4. Theoretical Interpretations and Mechanistic Insights

Current research interprets trajectory geometry as exposing both the substrate and dynamics of transformer computation:

Curved-path computation: Representational trajectories do not follow straight lines; instead, they exhibit systematic bends orchestrated by attention’s induced metric and connection. Proxies such as turning angles and length-to-chord ratios confirm the presence of nontrivial curvature (Sipio et al., 4 Nov 2025, Molina, 2023).
Attention as parallel transport: The process of multi-head attention is mathematically analogous to parallel transport under a learned connection, with semantic features moved along discrete paths in representation space (Sipio et al., 4 Nov 2025).
Sphere-constrained dynamics: Layer normalization confines activations to a hypersphere, and each residual-update (from attention/MLP) implements a small “move” on this manifold; thus layerwise update sequences are geodesic walks shaped by Q/K directions and V/O values (Molina, 2023).
Transient emergence and dimensionality bottlenecks: Semantic and perceptual geometries emerge most robustly at layers corresponding to a minimum in intrinsic dimensionality (ID); here, representations are maximally compressed and semantically organized, before abstraction and contraction in later layers (Valeriani et al., 2023, Singh et al., 27 May 2026).
World-model alignment: In structured prediction tasks, transformer trajectories mirror analytic sufficient-statistic trajectories, reflecting faithful internalization of process geometry (e.g., in constrained random walks, activations track the minimal predictive vector) (Brenner et al., 17 Mar 2026).

5. Methodological Advances and Control Analyses

Modern studies employ both unsupervised and probe-free analyses:

Mean-pooling and local token-tracking: Both global and token-specific trajectories can be analyzed by pooling or individual extraction.
Multi-domain and multi-architecture protocols: Empirical studies span GPT-2, LLaMA, Gemma, Qwen, BERT, DistilBERT, RoBERTa, and vision transformers, using standardized metrics and prompt sets (Pandey et al., 8 Jun 2026, Singh et al., 27 May 2026, Valeriani et al., 2023).
Statistical and null-model controls: To rule out spurious curvature (from high-d randomness), null ensembles preserve step lengths but randomize directions; semantic clustering is tested against shuffled-category and shuffled-layer baselines.
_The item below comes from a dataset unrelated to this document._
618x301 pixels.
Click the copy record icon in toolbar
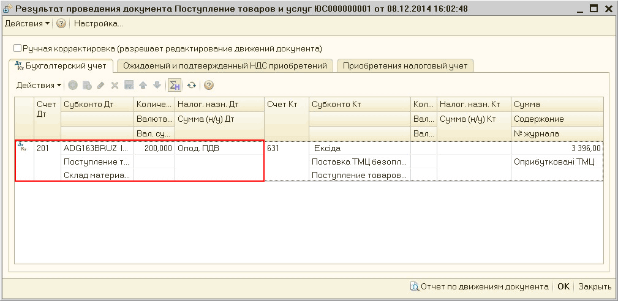[x=87, y=86]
All observed geometric effects significantly (p < 0.001) exceed null expectations (Sipio et al., 4 Nov 2025, Pandey et al., 8 Jun 2026).
Interventional experiments: “Gravitational lensing” analogues show that context words can bend token trajectories, confirming causal contextualization via geometry (Sipio et al., 4 Nov 2025).
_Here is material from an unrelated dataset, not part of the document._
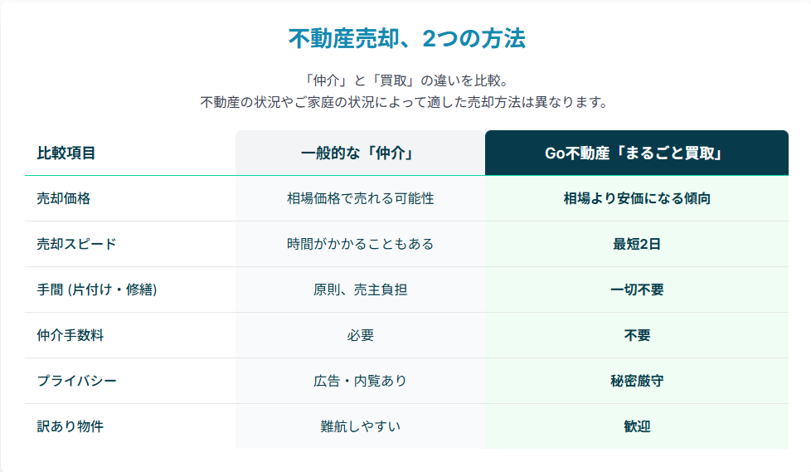Click the 時間がかかることもある cell

click(360, 245)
6. Implications, Applications, and Open Questions

The trajectory geometry perspective yields several implications:

Probe-free interpretability: Trajectory-based metrics enable unsupervised, architecture-agnostic mapping of computational phases, semantic integration zones, and disambiguation loci (Pandey et al., 8 Jun 2026).
Layer selection for semantic readout: Layers at or just past the minimum of the intrinsic-dimension profile maximize semantic structure; these are recommended for downstream tasks (Valeriani et al., 2023).
Mechanisms of abstraction: Intermediate trajectory geometry captures the transient construction of semantic, perceptual, or world-model manifolds that are then abstracted away in late layers (Singh et al., 27 May 2026).
Dynamical-systems and topology: Future directions include leveraging coordinate-free tools (persistent homology, causal intervention) and extending analyses to encoder–decoder, multilingual, and long-context models (Pandey et al., 8 Jun 2026).
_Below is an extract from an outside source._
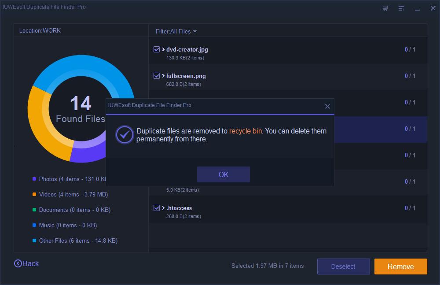Select Other Files category in the legend
440x285 pixels.
point(78,241)
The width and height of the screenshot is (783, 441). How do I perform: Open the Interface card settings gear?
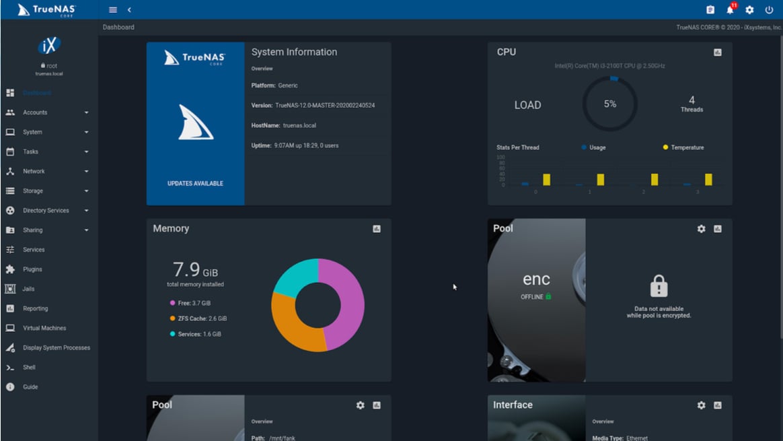700,405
Understanding transformer behavior from the trajectory geometry perspective reveals that the “path” through representational space—its shape, curvature, and context-dependence—encodes not only what the model knows, but precisely how it arrives at each computational transformation. This approach links geometric, mechanistic, and functional analyses across the rapidly evolving landscape of transformer interpretability.